MANAGEMENT’S DISCUSSION AND ANALYSIS OF
FINANCIAL CONDITION AND RESULTS OF OPERATIONS

        The following discussion and analysis are presented to assist in understanding the financial condition, changes in financial condition, results of operations, and cash flow of The South Financial Group, Inc. and its subsidiaries (collectively, “TSFG”). TSFG may also be referred to herein as “we”, “us”, or “our”, except where the context requires otherwise. This discussion should be read in conjunction with the consolidated financial statements appearing in this report as well as the Annual Report of TSFG on Form 10-K for the year ended December 31, 2003. Results of operations for the nine months ended September 30, 2004 are not necessarily indicative of results that may be attained for any other period. Percentage calculations contained herein have been calculated based upon actual, not rounded, results.

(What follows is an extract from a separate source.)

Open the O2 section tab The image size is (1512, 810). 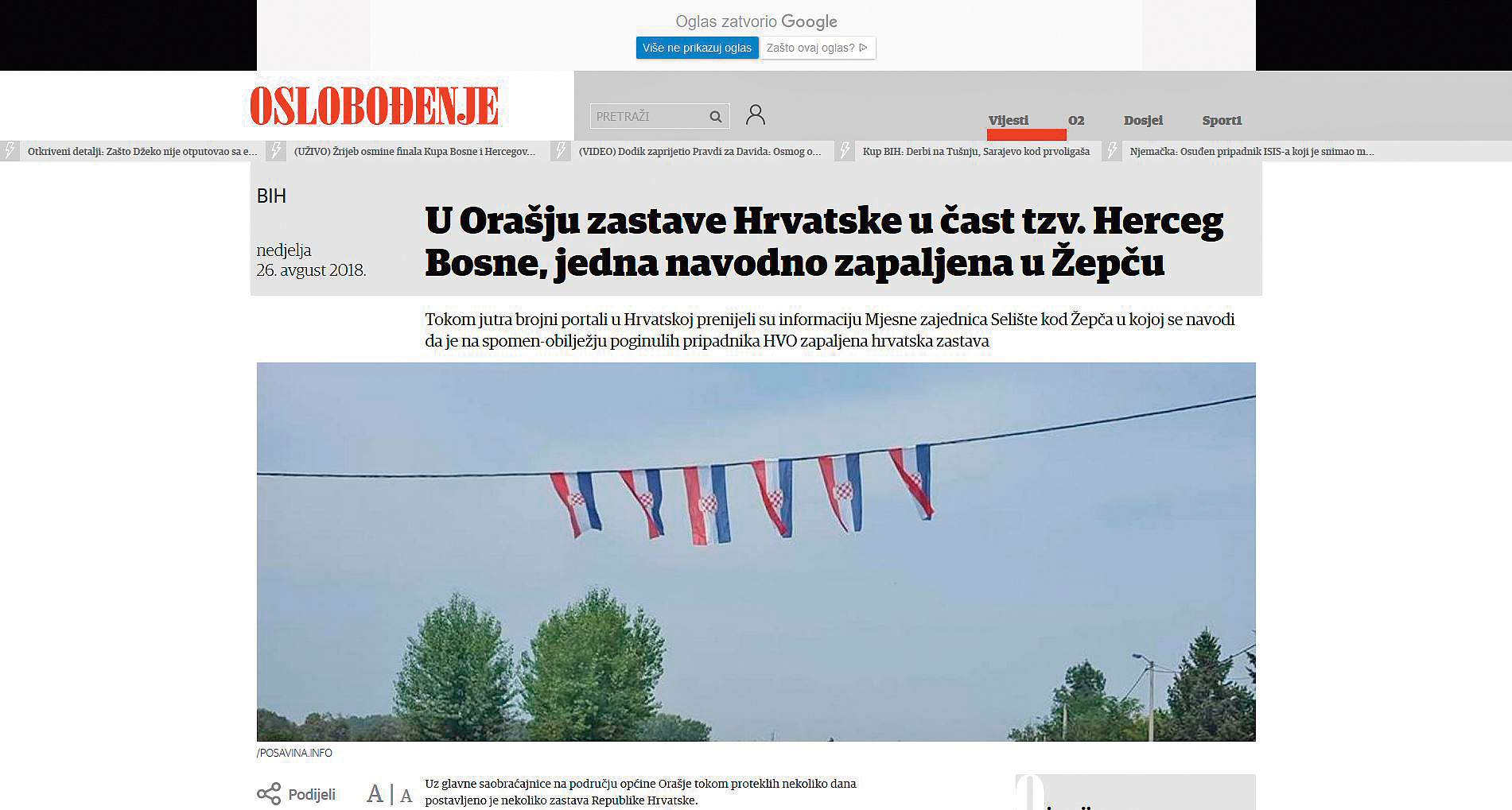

        TSFG primarily operates through two wholly-owned subsidiary banks, Carolina First Bank and Mercantile Bank, which are collectively referred to as the “Subsidiary Banks.”

Website Availability of Reports Filed with the Securities and Exchange Commission

        All of TSFG’s electronic filings with the Securities and Exchange Commission (“SEC”), including its Annual Report on Form 10-K, Quarterly Reports on Form 10-Q, Current Reports on Form 8-K and other documents filed or furnished pursuant to Section 13(a) or 15(d) of the Securities Exchange Act of 1934, are made available at no cost on TSFG’s web site, www.thesouthgroup.com, through the Investor Relations link. TSFG’s SEC filings are also available through the SEC’s web site at www.sec.gov.

Forward-Looking Statements

        This report contains certain forward-looking statements (as defined in the Private Securities Litigation Reform Act of 1995) to assist in the understanding of anticipated future operating and financial performance, growth opportunities, growth rates, and other similar forecasts and statements of expectations. These forward-looking statements may be identified by the use of such words as: “estimate”, “anticipate”, “expect”, “believe”, “intend”, “plan”, or words of similar meaning, or future or conditional verbs such as “may”, “intend”, “could”, “will”, or “should”. These forward-looking statements reflect current views, but are based on assumptions and are subject to risks, uncertainties, and other factors, which may cause actual results to differ materially from those in such statements. These factors include, but are not limited to, the following:

  risks from changes in economic, monetary policy, and industry conditions;  
  changes in interest rates, deposit rates, the net interest margin, and funding sources; 
  market risk and inflation; 
  risks inherent in making loans including repayment risks and value of collateral; 
  loan growth, the adequacy of the allowance for loan losses, provision for loan losses, and the assessment of problem loans (including loans acquired via acquisition); 
  level, composition, and repricing characteristics of the securities portfolio; 
  fluctuations in consumer spending; 
  competition in the banking industry and demand for our products and services; 
  dependence on senior management; 
  technological changes; 
  ability to increase market share; 
  income and expense projections; 
  risks associated with income taxes, including the potential for adverse adjustments; 
  acquisitions, greater than expected deposit attrition or customer loss, inaccuracy of related cost savings estimates, inaccuracy of estimates of financial results, and unanticipated integration difficulties; 
  significant delay or inability to execute strategic initiatives designed to grow revenues; 
  changes in accounting policies and practices; 
  changes in regulatory actions, including the potential for adverse adjustments; 
  changes, costs, and effects of litigation, and environmental remediation; and 
  recently-enacted or proposed legislation. 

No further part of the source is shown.